Seperti Jingga, dia membiarkan orang lain menempati kursinya dengan Evelyn, meski gadis itu masih kebingungan saat Jingga meninggalkannya untuk menduduki kursi lain. Dalam keadaan seperti itu, duduk dengan siapa pun tak akan menjadi masalah menurutnya, meski akhrinya tiga orang yang duduk bersama merasa kebingungan.

“Oh? Maaf ya a, izin duduk di sini. Kursi aku diambil yang lain.”

Dilihat dari bordiran nama yang menempel di baju, laki-laki yang duduk di hadapannya bernama Nurhidayat, dan yang di sampingnya bernama Ridho. Kemudian yang duduk di samping Nurhidayat, tentu saja Keenan.

Sejak Jingga mendekat membawa es teh dan batagor, Nurhidayat dan Ridho menyadari kedatangannya, dari wajahnya terlihat sangat bingung. Sementara Keenan baru menoleh saat gadis itu bersuara.

“Main ninggalin aja,” Evelyn datang dengan piring dan gelas kosong.

“Kok piringnya, kosong?” tanya Nurhidayat.

“Udah abis, makanya di usir dari sana.” Jawab Evelyn.

“Tapi ini, masih penuh.” Ridho menunjuk piring milik Jingga.

“Dia mah, makan nya lama.” Evelyn kembali menjawab.

Satu gelas es teh yang berada di depan piring Keenan kini berpindah ke depan Evelyn, ia melakukan hal tersebut tanpa menghentikan kegiatannya menyendok siomay. Dua temannya itu tidak tahu, bahwa mereka kakak beradik, sehingga mereka kompak mengernyit.

“Gak usah, nanti seret, nyuruh aku pesen lagi.” Gelas itu kembali pada si pemilik.

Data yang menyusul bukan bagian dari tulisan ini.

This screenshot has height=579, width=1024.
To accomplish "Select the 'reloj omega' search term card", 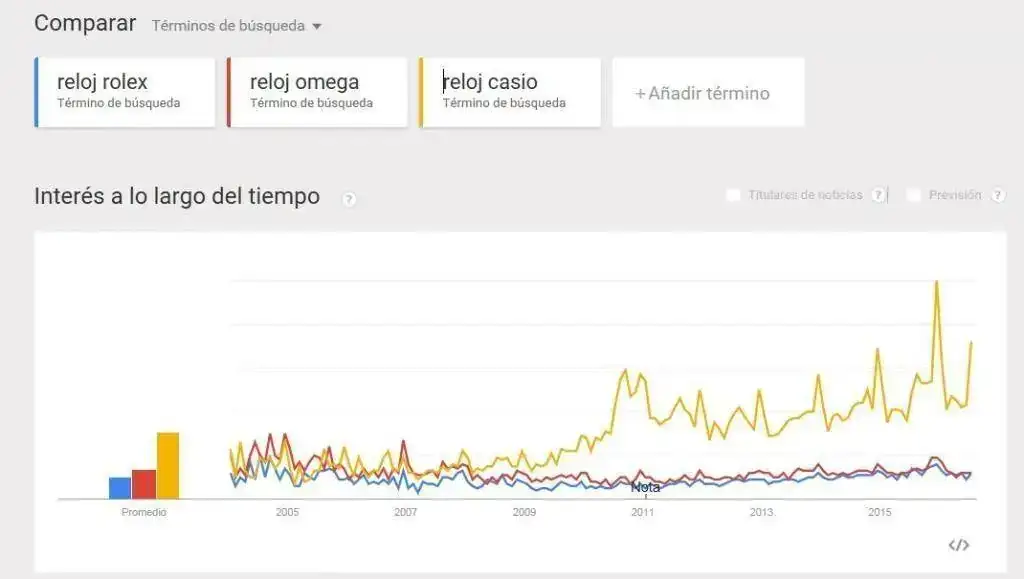I will 318,91.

Keenan tak menghiraukan itu, perutnya yang keroncongan tak bisa mengalihkan atensinya dari siomay di piring. Dia juga mengabaikan temannya yang masih kebingungan, hingga akhirnya ia mulai menyedot es teh yang sudah dua kali berpindah tempat—siomay itu sudah habis ia santap.

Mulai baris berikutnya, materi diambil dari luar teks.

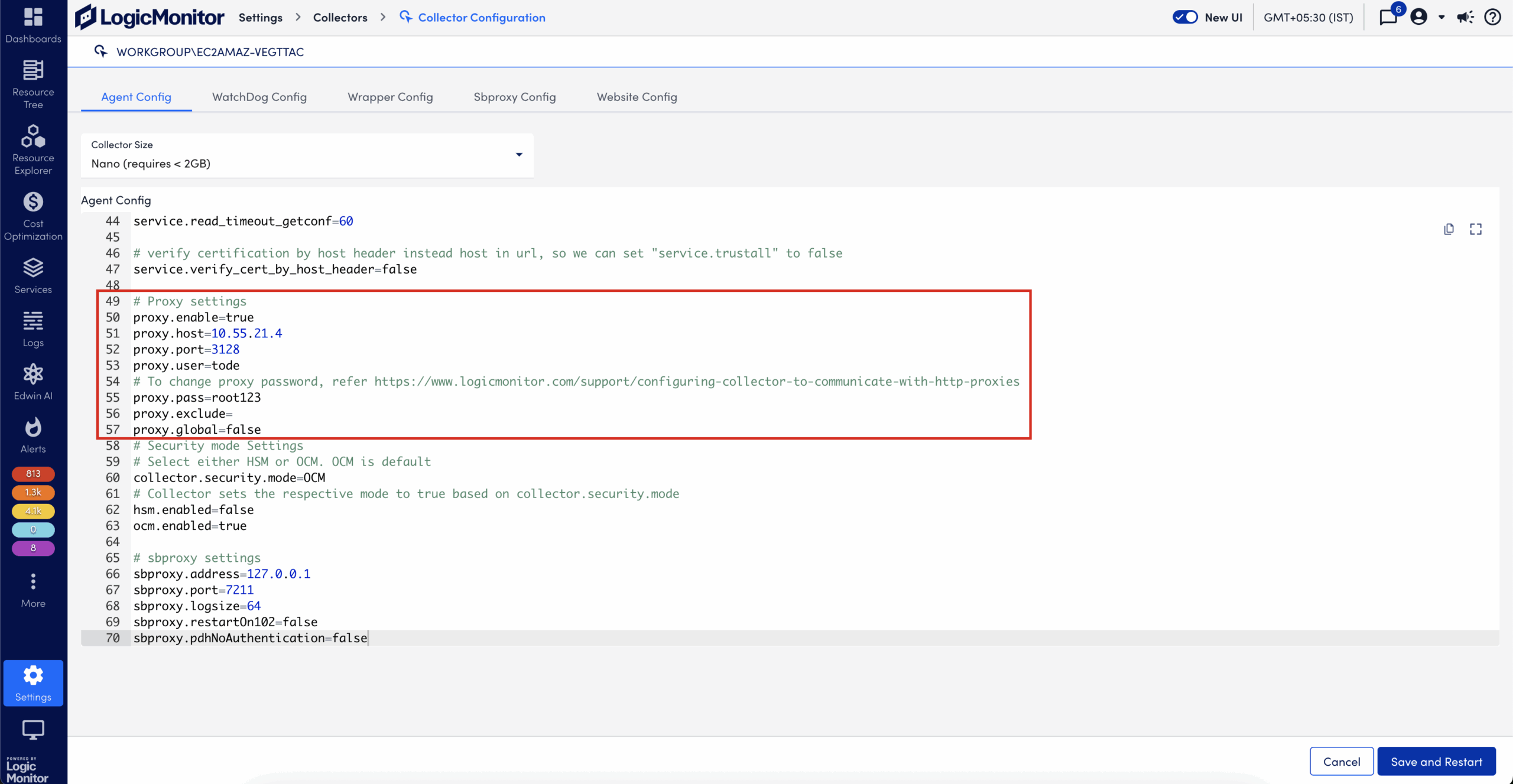Click Save and Restart button
This screenshot has width=1513, height=784.
click(1436, 761)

“Laper atau doyan…” gumam Ridho.

“Kamu weh lama makan nya.” Akhirnya Keenan bersuara.

Sementara Nurhidayat terus tengok sana tengok sini, ia bulak-balik melihat kearah Keenan dan Evelyn.

“Kalian berdua, mirip ya?” sepertinya ia sudah menarik kesimpulan tentang pikirannya selama itu.

“Dia adek aku,” akhirnya kebingungan itu menemui ujung saat Keenan menjawab.

Nurhidayat dan Ridho kompak mengangguk, pantas saja begitu bertemu langsung mempunyai kemiripan.

“Dho, sabtu gas nobar.” Ujar Nurhidayat pada Ridho.

“Hayu, hayu, rumah Keenan lah…”

“Jangan, pasti gak mau, orang dia fans City.”

Keenan menepuk pundak Nurhidayat, “Good job. Lagian, bakal kalah gak sih? Brighton kan kemaren menang lawan Everton.”

“Eh… jangan nganggap remeh gitu, yakin dah bakal juara taun ini,” Nurhidayat menurunkan tangan Keenan yang masih nangkring di pundaknya.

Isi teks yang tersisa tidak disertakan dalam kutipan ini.